A stucco house that was once controversial when it was built on Bay Street in Sag Harbor in 1995 will be replaced with a more traditional looking one. STEPHEN J. KOTZ

A rendering of the house proposed for 127 Bay Street in Sag Harbor. COURTESY B+M STUDIO ARCHITECTURE

A rendering of the house proposed for 127 Bay Street in Sag Harbor. COURTESY B+M STUDIO ARCHITECTURE

authorStephen J. Kotz on Mar 19, 2025

A Federal-style house on Bay Street that was controversial when it was brought before the Sag Harbor Village Board of Historic Preservation and Architectural Review in 1995 will be replaced by a large traditional house that may prove to be just as controversial.

Richard Pantina, the property’s owner, wants to raze the gray stucco townhouse that the author and journalist Kenneth Love built three decades ago just west of the entrance to Havens Beach.

When Love proposed his house, critics said that while it reflected the design of some buildings in the village, including the L’Hommedieu house at the corner of Main Street and Bayview Avenue, it was out of place in that neighborhood.

Pantina has proposed a traditional house for the site, but one that would be much larger than many others in the neighborhood, in keeping with the trend of homeowners proposing ever larger houses.

Pantina’s architect, Mehran Talaie of Studio B+M Architecture of Hauppauge, first appeared before the board last fall, and he was asked to scale back his initial plans.

He said he had reduced the length of the house along the street from 102 to 89 feet and reduced the width from 37 feet to just under 28 feet.
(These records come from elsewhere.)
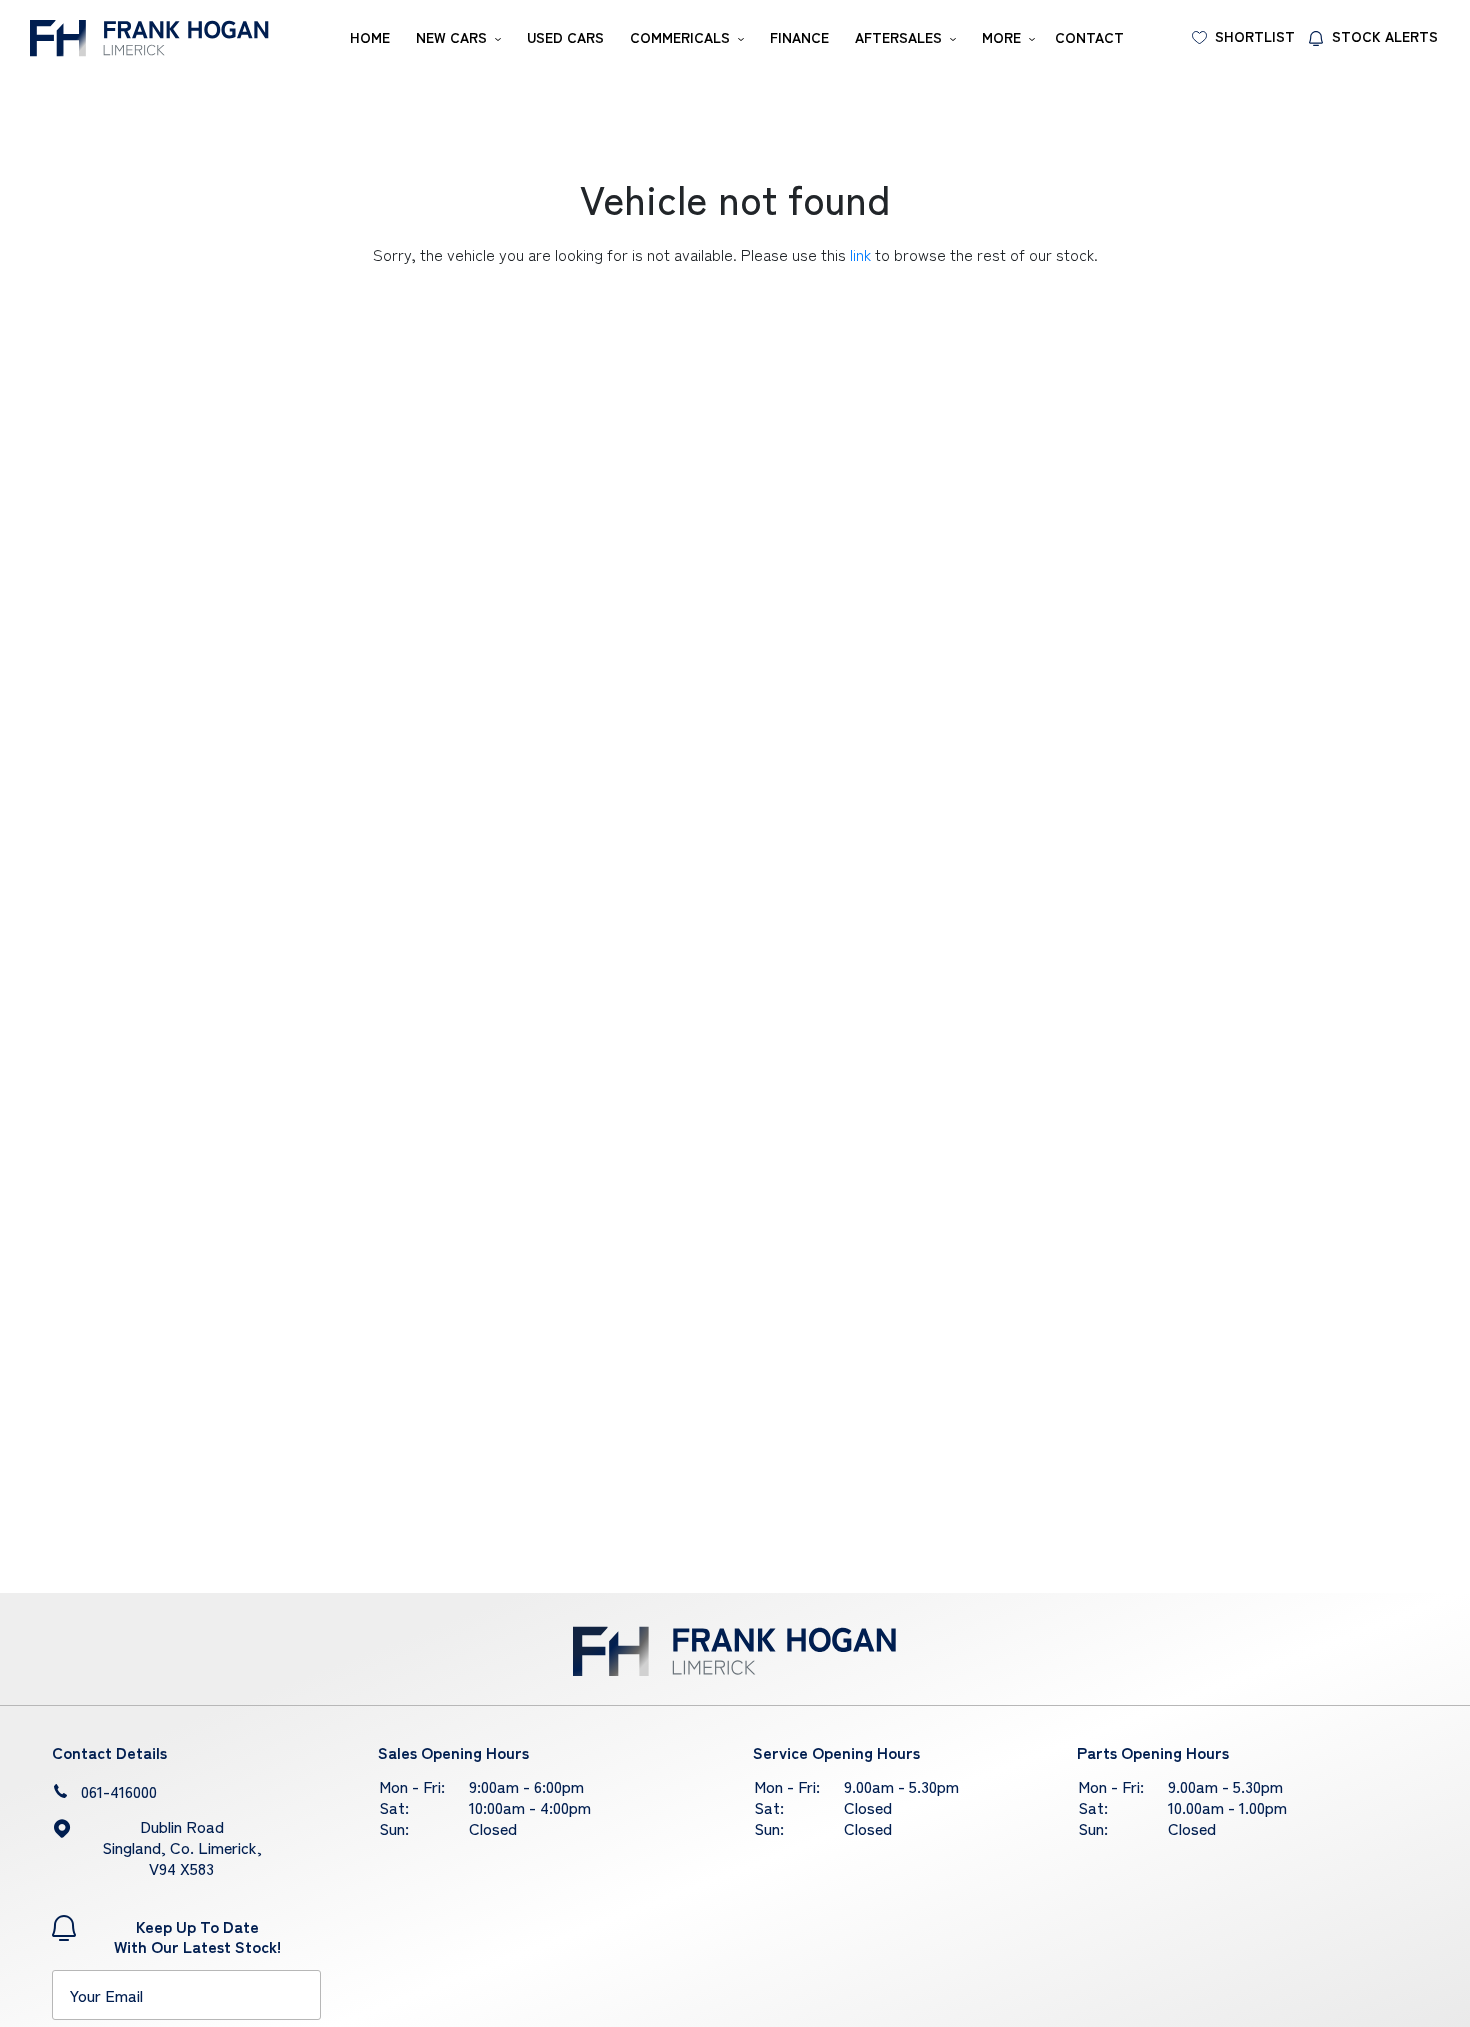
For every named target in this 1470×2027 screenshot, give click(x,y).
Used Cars (565, 37)
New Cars (451, 37)
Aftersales (898, 37)
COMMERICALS (680, 37)
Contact (1089, 37)
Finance (799, 37)
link (860, 254)
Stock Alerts (1385, 36)
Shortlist (1255, 36)
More (1001, 37)
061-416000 (119, 1791)
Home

He said he had modified the design to be “more of a neighborhood-friendly version.”

But the board’s historic preservation consultant, Zach Studenroth, had his concerns.
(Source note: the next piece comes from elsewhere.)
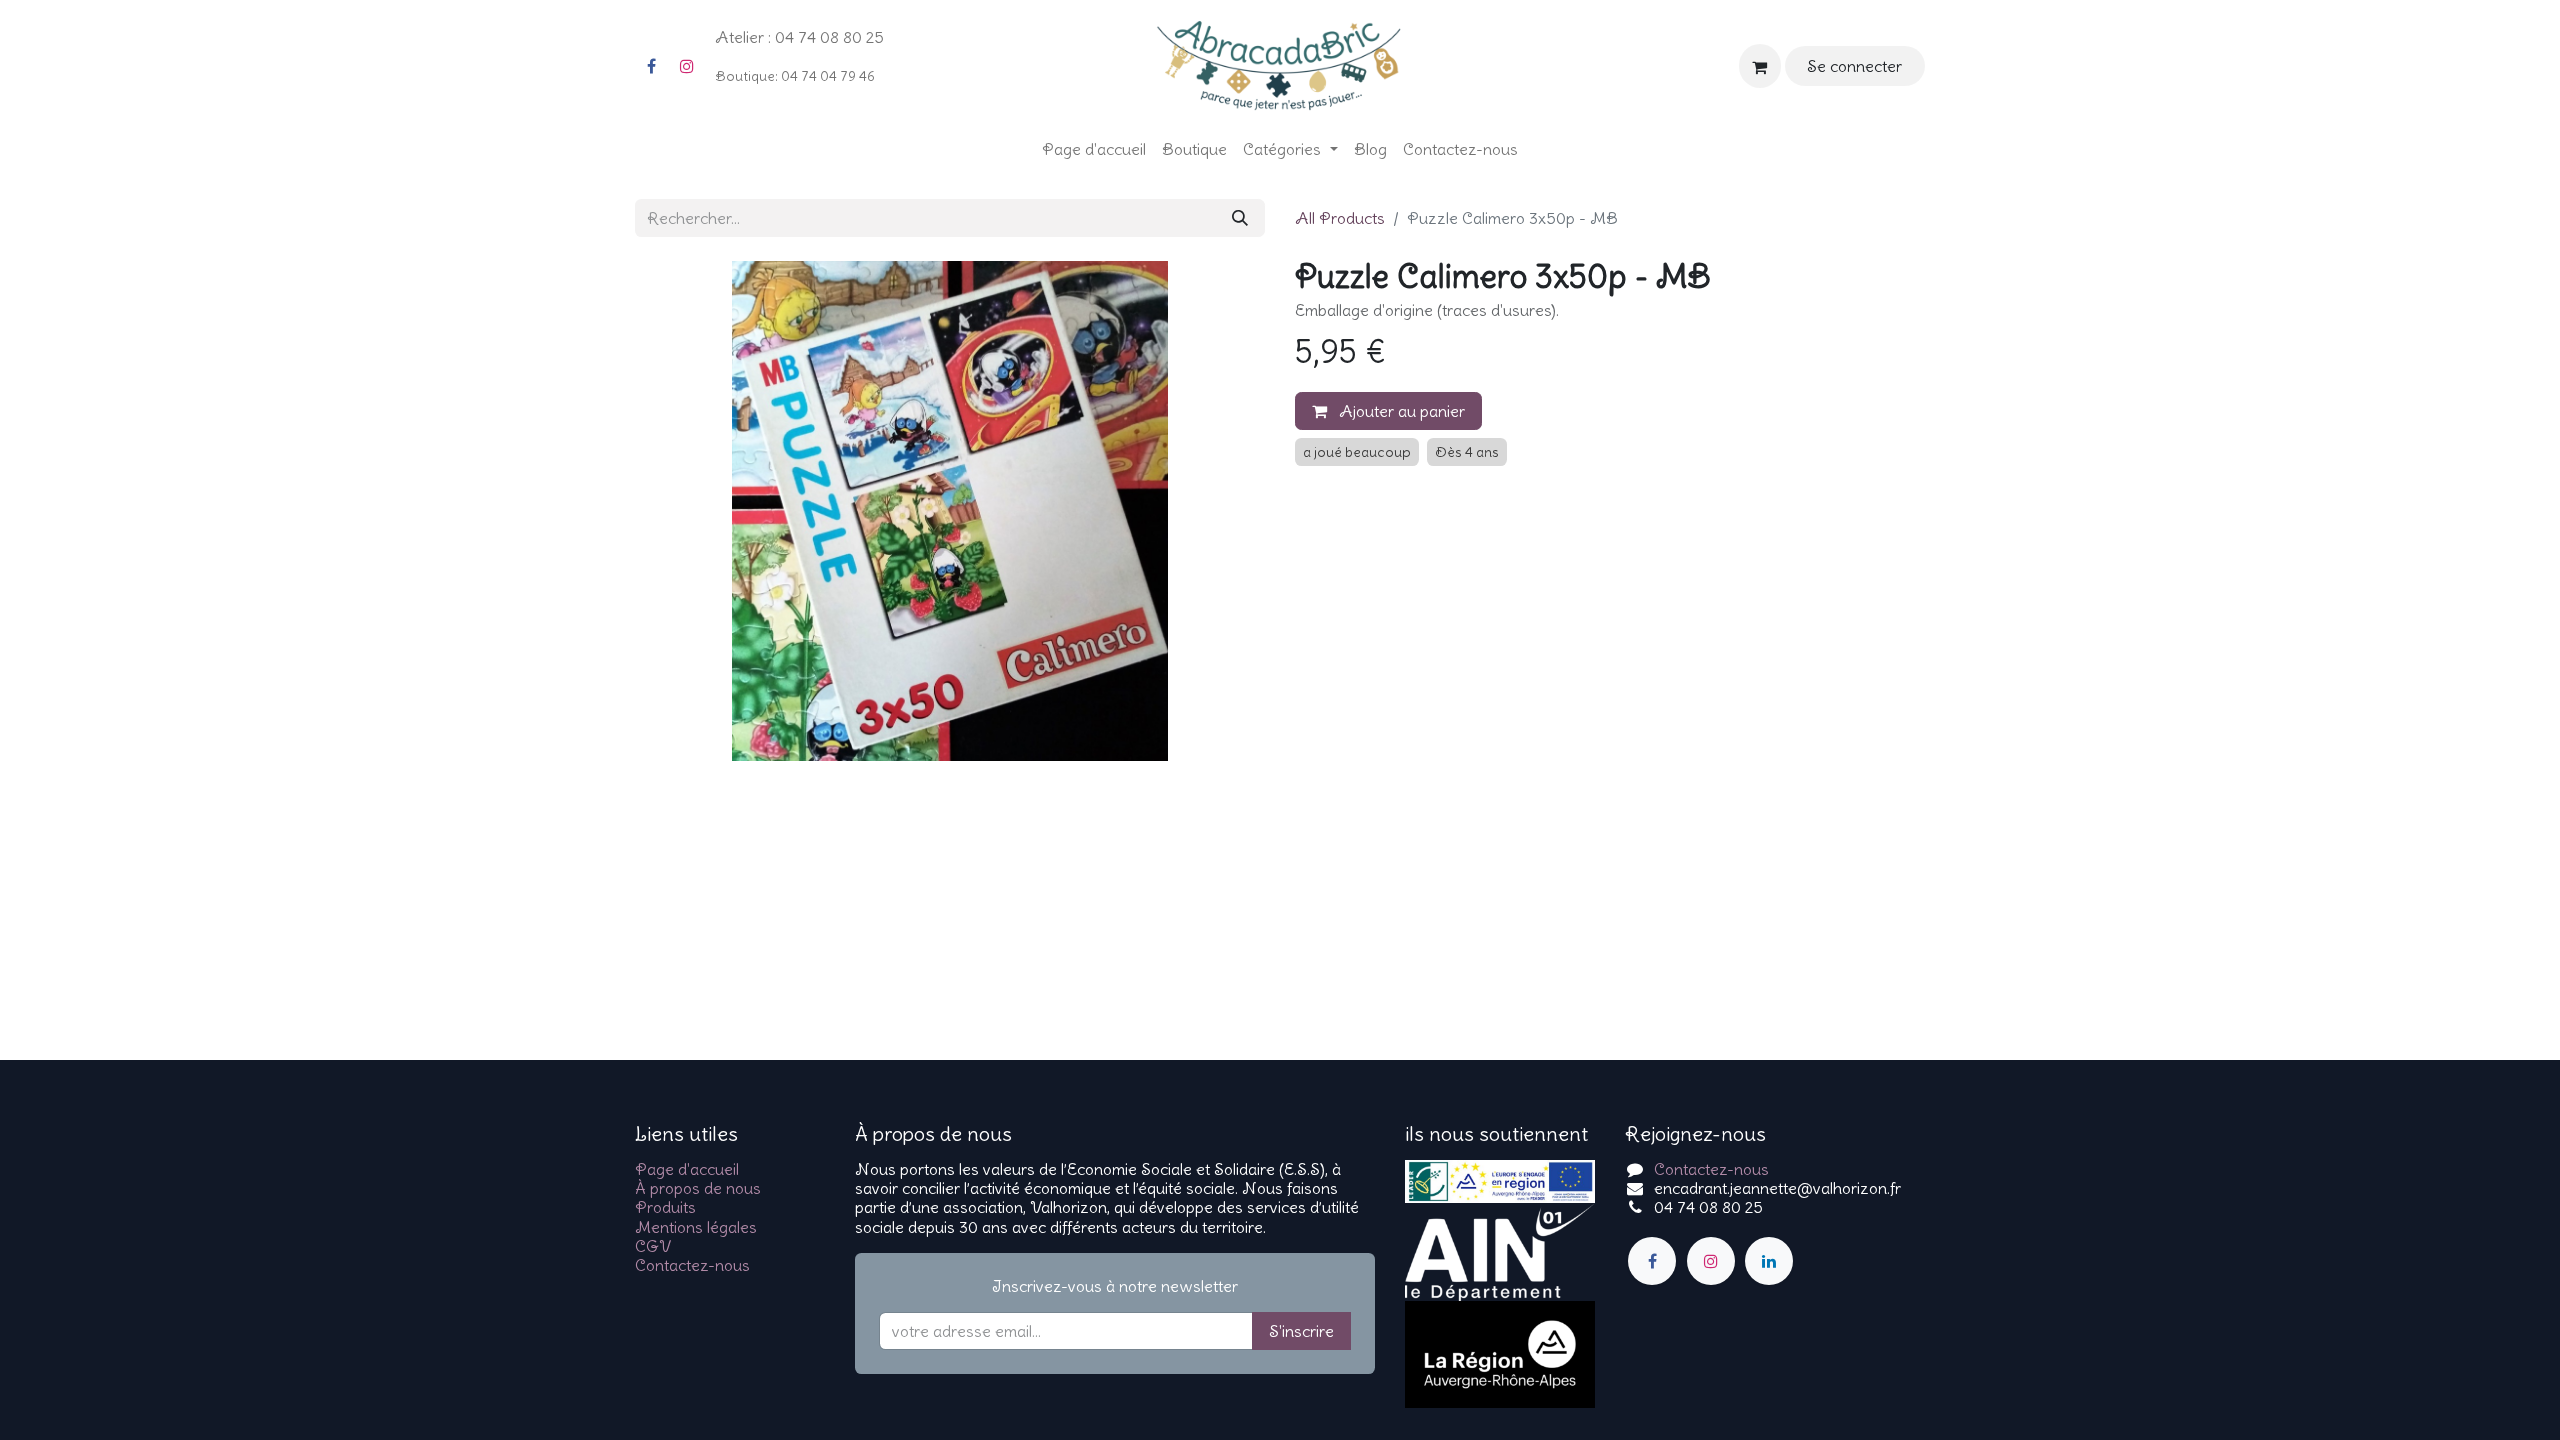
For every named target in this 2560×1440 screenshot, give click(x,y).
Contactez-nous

He suggested the Mehran Talaie should do “a comparative presentation of what that neighborhood is,” adding, “That tends to be a street with more modest houses.”

Dave Harvey, the board’s architectural consultant, also had concerns. “It’s somewhat suburban in nature,” he said. “It doesn’t have the volume and massing of historic houses.”
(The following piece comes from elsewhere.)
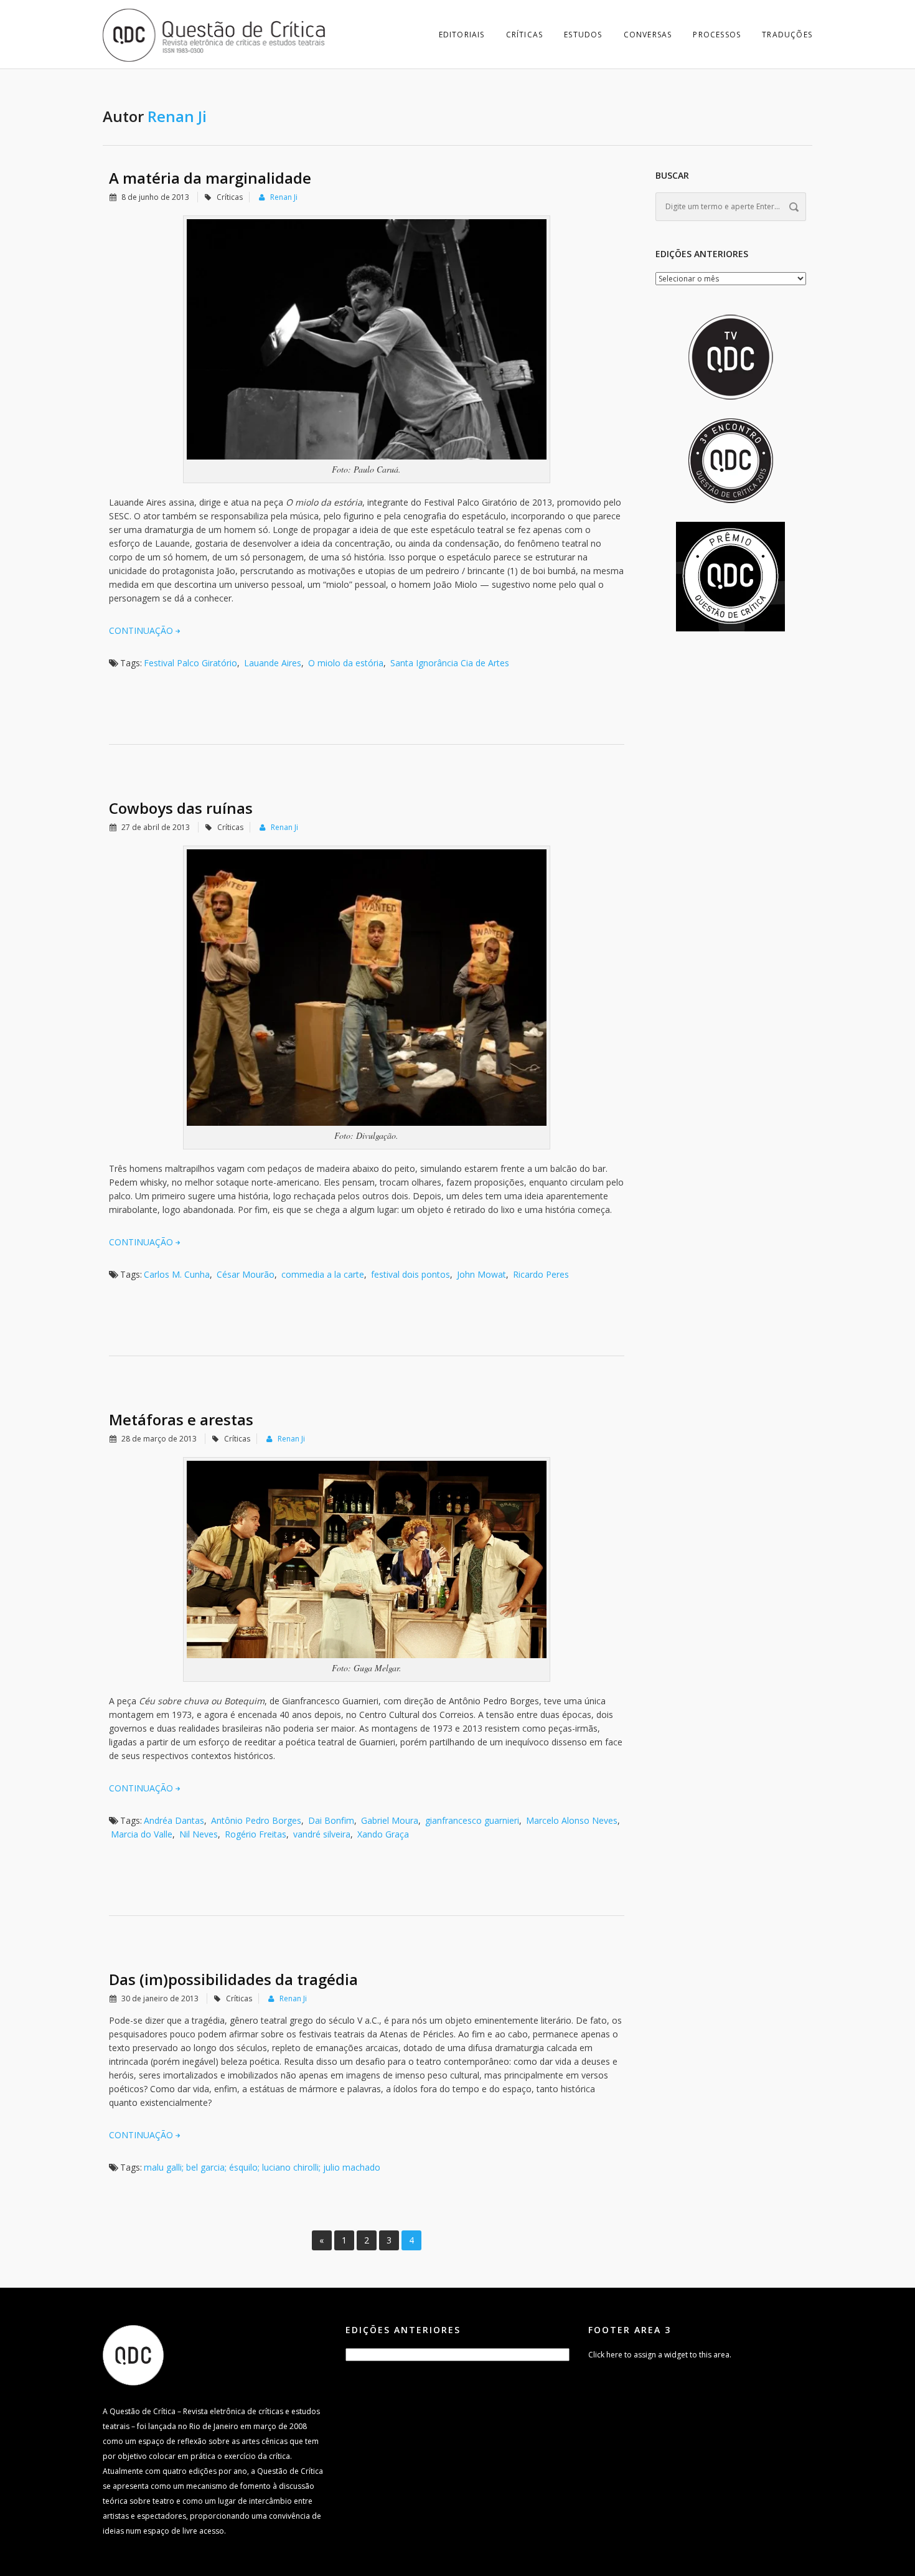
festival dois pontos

He suggested that the existing house, once considered out of place, would be less out of place than the one now being proposed to replace it.

“It’s in the historic district, and it looks like it could be in Massapequa,” added board member Judith Long. “It’s just very suburban. We’d like something that looked like it was in Sag Harbor, not suburbia.”

“Sag Harbor has a unique look. People tell us it’s beautiful, they really like it — and then they come to us with a presentation that is not consistent with the character of Sag Harbor at all,” said the board’s chairman, Steve Williams, before the board tabled the discussion. “We are asking the architects and the owners to conform with the feeling that they fell in love with and to make it consistent, and not to do something that is alien to the area.”

Matt Ivans of Suffolk Environmental Consulting recalled that when Love built his house “it was neighbor versus neighbor.”

He said he would be willing to do an analysis to show how the proposed new house would blend in, but that he wasn’t sure it would sway the board’s opinion.

“To me, the best thing in the world for Bay Street is to get rid of that house,” he said.